Kevin at Nvestly emailed me about a new tool on their site last week. It’s a ticker search. I’ll admit: I never would have found it if Kevin hadn’t emailed me. Because the Nvestly people keep a clean interface, sometimes it’s easy to miss some of the cool features under the hood.
I tried it out to pull up Dennison Mining (DNN). Novelty tells me only one user owns it. Guess who that is?
Today’s portfolio result
BUT you aren’t here to read about new Nvestly features….you want to know what we’re doing to steer this portfolio! Let’s tackle it now.
Late last week I fired up Nvestly and saw this:
The S&P 500 has come down since the start of the year and I’ve actually matched it. While in the end I’m not as worried about beating the S&P 500 as I am making money….I’m still happy that I’m taking about 25% less risk to achieve similar results.
So, is there any work to do?
Looking through the portfolio, I flip over to the page with my holdings to examine my positions so we can see what needs to be weeded today, if anything (the best course of action is to lean toward inaction).
Last time we talked, I placed a limit on VXX. That position has risen toward my limit. The plan is working!
DNN, while not a position I love, is great in volatile markets. I need a long term plan on that position, but not today.
ICN, the Wisdom Tree Rupee position….why again do I own it?
Let’s Explain My Rupee play.
As I’ve mentioned before, I like growth at a reasonable value. I’m definitely a growth investor, but I generally buy when positions look weak (such as OIL, our oil commodity ETF). Last summer the rupee was trading VERY LOW against the dollar. I knew two things:
– The Indian economy, over the long term, should continue to be more and more robust.
While there’s a currency exchange play here, without going into details, that partly factored into my decision to buy.
– There is ALWAYS a chance that a country will deliberately devalue their currency (or just simply unpeg it, as Switzerland did last week). Dealing in currency can be risky.
I was willing to take the risk…but once again, this was a short term play. I bought it at $19.89 a share and as of today, I’m up 8%.

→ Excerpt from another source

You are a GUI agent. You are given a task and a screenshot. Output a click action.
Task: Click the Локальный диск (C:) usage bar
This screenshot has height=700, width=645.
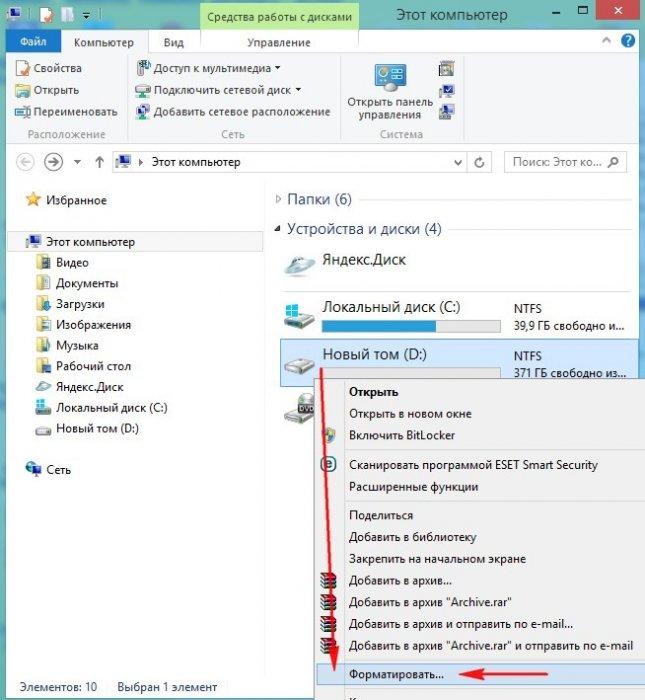(411, 327)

It’s time to plan my exit.
Here’s the WisdomTree Indian Rupee:
There’s no long term reason to stay in this position. The upside is limited, so I’m going to exit. While I could sell today, I’m going to place a trailing stop loss.
Trailing Stop Losses
What is a trailing stop loss? It’s a position that some brokers allow, which will continue to raise the stop loss if the position appreciates, but will sell if it drops below the target price. Using a trailing stop loss, I’ll give up a little “insurance” (money I could have made if I just sold outright today) to bet on future growth. I’m going to set my price at 21.30, which just beyond the daily volatility average. I don’t want to get washed out in a single day during the position’s normal “breathing.”
I like Nvestly’s new tool bar. While it won’t add to my deep analysis, I can find out a few things about a position without having to toggle between Nvestly and my trading platform or another site. I also like finding out how many people own the same bizarre stuff I own.